■ **EXERCISE**
Copy exactly the line containing "Choose the London answer option" and all the lines that follow it to the end of the records, minus the pictures.
[SUPPLIED ENTRIES Boundary: Start]
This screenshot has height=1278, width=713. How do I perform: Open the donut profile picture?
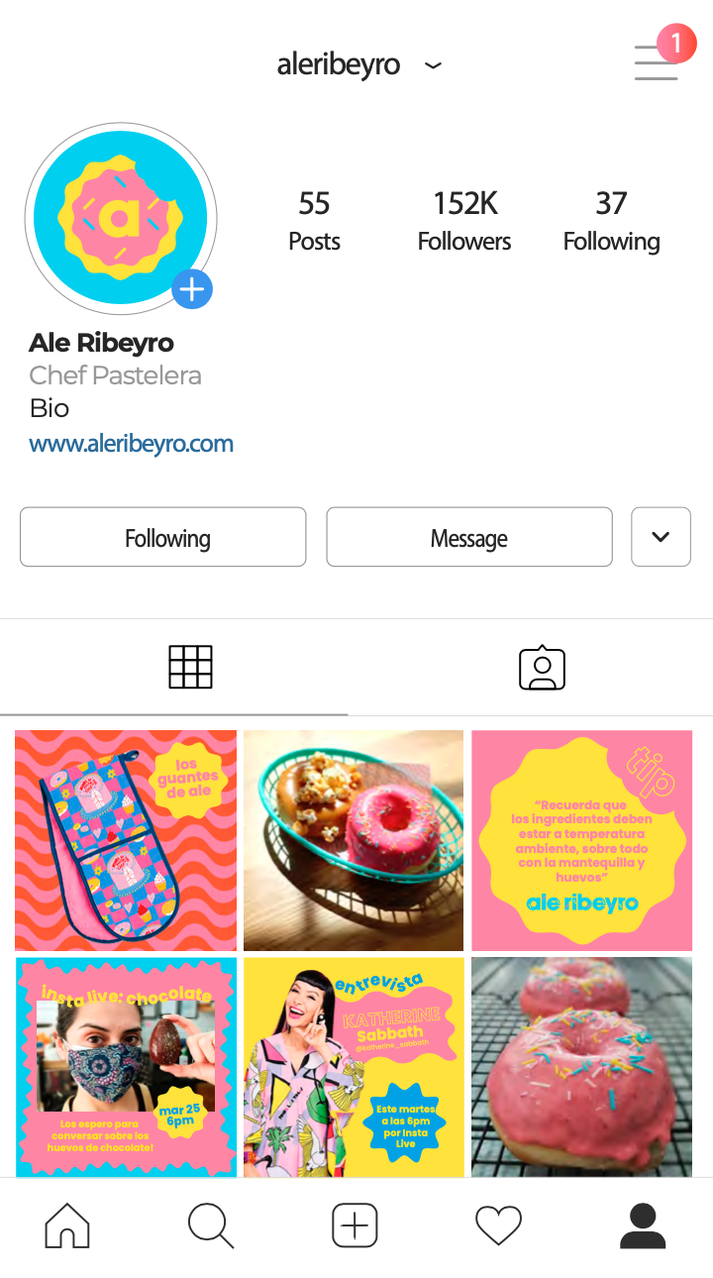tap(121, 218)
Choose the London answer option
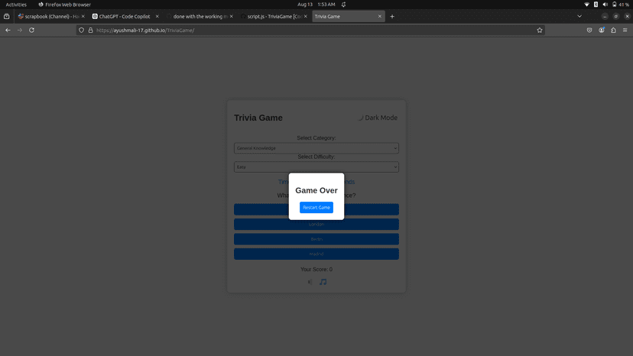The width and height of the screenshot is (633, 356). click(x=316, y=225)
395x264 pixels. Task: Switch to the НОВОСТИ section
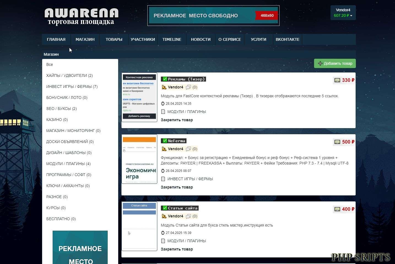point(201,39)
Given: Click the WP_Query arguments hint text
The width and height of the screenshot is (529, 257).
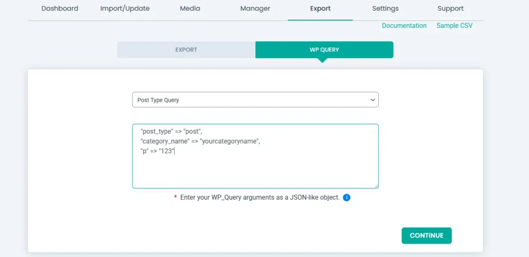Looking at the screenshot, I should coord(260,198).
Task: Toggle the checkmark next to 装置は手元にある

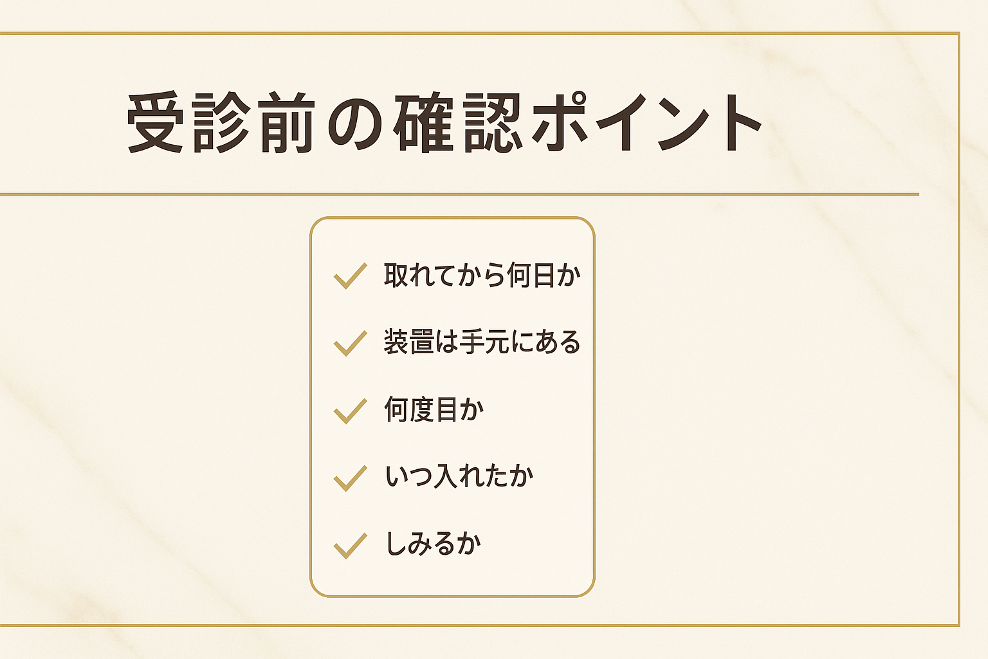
[SUPPLIED ENTRIES Boundary: End]
■ **THE COMPLETED TASK**
Choose the London answer option
The width and height of the screenshot is (633, 356). click(x=316, y=225)
395x264 pixels. Task: Switch to the НОВОСТИ section
point(201,39)
Given: Click the WP_Query arguments hint text
The width and height of the screenshot is (529, 257).
Looking at the screenshot, I should coord(260,198).
Task: Toggle the checkmark next to 装置は手元にある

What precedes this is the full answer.